I like the floaters also. Paint a Gatoraide bottle and add 3 to 5 ft of line and no weight. Proper information on bottle. 1 or 2 hooks and catch some fish.

Matt


----------



## goodlifer (Feb 11, 2010)

All the above works..... My method...Tie a 10' line to anything that floats (law says its gotta be white with a name, address and date). Place small (4oz) weight at bottom of the line. Drop it with a couple (2) 5/0 circle hooks baited with shad and watch em hit it. Best depth around 10-15 ft water with hooks set to 5 to 10ft deep.


----------



## Sunbeam (Feb 24, 2009)

The below is from a post I wrote several months ago.
It covers just one of many ways to build jug lines. These are simple and inexpensive. The main advantage over the painted drink bottle is than the pvc bottles are tough. No uv problems, already bright white and easy the store due to uniform size.
Actually any buoyant item with about one quart displacement would work. Just must be white and have the proper gear tag info. 
The second most important thing is to have a good 5/0 or large circle hook with fresh bait.

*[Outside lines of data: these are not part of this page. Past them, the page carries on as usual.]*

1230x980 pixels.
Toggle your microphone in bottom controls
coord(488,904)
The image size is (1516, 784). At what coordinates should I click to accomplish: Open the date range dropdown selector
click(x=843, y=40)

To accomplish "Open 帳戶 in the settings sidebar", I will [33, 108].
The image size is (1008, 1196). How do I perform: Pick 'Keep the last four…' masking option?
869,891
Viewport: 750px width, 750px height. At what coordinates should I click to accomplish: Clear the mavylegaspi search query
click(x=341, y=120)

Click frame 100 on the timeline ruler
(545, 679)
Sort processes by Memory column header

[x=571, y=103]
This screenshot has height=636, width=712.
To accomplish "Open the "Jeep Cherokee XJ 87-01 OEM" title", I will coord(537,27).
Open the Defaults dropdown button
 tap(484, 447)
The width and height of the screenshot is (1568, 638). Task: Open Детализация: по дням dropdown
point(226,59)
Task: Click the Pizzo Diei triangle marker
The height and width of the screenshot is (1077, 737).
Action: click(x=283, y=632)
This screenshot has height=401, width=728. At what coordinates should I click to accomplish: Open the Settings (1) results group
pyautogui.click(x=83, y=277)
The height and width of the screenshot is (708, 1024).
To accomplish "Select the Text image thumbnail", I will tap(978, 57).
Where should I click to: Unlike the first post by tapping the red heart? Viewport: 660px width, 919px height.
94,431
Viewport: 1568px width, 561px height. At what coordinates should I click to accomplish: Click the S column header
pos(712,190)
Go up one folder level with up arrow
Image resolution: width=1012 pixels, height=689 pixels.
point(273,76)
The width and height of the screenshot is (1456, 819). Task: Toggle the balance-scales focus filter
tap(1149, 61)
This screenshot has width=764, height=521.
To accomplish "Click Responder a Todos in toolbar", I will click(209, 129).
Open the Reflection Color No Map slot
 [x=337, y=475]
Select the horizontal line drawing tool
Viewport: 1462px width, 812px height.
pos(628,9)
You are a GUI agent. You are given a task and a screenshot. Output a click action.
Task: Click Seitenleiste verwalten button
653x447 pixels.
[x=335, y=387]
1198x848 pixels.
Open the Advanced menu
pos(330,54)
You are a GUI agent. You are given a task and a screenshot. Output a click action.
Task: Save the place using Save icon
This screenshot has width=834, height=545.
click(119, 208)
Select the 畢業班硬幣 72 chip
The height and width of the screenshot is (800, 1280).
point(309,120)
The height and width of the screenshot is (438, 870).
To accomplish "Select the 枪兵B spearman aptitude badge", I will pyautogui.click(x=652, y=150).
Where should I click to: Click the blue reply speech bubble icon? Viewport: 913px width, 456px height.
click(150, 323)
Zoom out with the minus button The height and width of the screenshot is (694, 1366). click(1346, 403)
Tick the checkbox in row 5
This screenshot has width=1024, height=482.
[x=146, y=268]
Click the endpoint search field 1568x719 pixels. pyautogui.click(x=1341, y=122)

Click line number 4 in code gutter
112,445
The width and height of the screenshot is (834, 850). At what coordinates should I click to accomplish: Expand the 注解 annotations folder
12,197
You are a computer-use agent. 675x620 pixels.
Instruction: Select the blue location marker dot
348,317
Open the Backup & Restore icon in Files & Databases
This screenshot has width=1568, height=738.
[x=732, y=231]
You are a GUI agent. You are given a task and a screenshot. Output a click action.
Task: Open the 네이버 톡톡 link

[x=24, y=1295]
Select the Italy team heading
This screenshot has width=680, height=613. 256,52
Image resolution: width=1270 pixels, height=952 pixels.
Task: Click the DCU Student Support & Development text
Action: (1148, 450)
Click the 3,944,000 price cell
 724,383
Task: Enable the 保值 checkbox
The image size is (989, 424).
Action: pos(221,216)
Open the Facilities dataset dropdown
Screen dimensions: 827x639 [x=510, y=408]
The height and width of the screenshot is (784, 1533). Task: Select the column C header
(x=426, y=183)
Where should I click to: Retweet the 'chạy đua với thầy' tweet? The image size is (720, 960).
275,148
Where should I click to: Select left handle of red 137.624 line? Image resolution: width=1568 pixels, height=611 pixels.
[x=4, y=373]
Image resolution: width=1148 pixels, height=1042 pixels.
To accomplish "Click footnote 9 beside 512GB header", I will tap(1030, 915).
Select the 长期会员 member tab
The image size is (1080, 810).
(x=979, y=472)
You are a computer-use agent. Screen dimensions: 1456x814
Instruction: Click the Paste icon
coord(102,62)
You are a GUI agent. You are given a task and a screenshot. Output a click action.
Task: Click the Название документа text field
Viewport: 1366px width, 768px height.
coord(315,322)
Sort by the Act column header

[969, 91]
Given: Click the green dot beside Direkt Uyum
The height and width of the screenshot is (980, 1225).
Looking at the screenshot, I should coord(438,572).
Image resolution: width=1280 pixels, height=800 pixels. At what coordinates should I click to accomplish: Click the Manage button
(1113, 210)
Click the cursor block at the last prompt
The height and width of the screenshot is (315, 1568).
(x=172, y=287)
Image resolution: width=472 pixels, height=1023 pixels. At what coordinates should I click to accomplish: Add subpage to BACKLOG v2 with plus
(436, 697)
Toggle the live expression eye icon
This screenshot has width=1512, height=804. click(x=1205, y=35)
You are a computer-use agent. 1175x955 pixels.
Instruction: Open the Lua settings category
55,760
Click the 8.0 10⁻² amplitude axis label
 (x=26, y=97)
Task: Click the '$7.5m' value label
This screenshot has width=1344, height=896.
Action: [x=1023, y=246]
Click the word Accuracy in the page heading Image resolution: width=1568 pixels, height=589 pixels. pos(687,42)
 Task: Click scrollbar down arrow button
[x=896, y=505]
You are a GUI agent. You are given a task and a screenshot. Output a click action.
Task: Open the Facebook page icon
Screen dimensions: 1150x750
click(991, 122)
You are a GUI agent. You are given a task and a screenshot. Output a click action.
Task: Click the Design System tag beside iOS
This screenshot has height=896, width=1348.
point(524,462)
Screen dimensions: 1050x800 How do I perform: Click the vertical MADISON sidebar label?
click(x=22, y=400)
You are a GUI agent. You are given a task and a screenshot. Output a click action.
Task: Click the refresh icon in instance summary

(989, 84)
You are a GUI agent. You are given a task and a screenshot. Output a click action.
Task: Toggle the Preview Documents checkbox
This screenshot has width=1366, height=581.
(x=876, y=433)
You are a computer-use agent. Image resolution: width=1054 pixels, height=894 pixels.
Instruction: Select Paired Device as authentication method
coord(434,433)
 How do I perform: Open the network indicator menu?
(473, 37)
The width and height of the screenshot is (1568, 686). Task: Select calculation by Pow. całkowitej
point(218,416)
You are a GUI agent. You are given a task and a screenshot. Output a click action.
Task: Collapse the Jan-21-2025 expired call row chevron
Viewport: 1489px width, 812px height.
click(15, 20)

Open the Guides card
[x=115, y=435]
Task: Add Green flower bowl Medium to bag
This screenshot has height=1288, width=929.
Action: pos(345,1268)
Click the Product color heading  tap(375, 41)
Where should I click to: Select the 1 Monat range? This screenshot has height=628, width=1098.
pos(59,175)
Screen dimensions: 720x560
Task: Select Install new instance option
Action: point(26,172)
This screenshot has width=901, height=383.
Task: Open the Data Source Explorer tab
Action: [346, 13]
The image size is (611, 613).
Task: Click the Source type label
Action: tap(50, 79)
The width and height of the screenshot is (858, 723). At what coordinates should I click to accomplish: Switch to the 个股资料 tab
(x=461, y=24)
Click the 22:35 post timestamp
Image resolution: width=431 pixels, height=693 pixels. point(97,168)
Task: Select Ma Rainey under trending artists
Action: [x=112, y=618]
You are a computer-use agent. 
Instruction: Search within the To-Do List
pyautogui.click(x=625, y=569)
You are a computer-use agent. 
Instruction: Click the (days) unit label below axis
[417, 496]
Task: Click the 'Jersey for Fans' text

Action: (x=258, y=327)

> I use a "Keep It Simple Stupid" method.
> 
> I buy 1 liter pvc bottles with sealed caps online. *Bottlesolutions.com*. They come 25 in a bag for $0.52 each. They are hard and very tough. The bright white ones are my choice. Easy to write on the gear tag data also.
> 
> ...


----------



## RATLTRAP (Sep 16, 2009)

If you go to Lake Houston you can pick up the strays that the juggers leave laying around that they forgot about or lost. You will never have to build one. Don't know about other lakes but I seem to find a couple jugs each time I am out there without a jugger insight anywhere on the lake. I guess they use too many to keep up with or just don't care about losing them. Nothing worse than finding a nice blue on a jug, that is near death with line cuts all down its side, that someone neglected to check or lost.


----------



## Pasadena1944 (Mar 20, 2010)

peyton said:


> someone enlighten me . it has been so long since i have had the oppertuninty to get out in the lakes & rivers that i am behind on the latest tech. You guys that use the PVC noodles and such tell me as to how this is done and what i need ? how do decide what depth to set your lines :idea:


I was going to send you a PM to a site that will help you but for some reason I can't send you a PM...

and I'm not sure if I am allowed to post other fishing web sites here...


----------



## peyton (Mar 5, 2010)

thanks for all the info I will probably try all of it from time to time


----------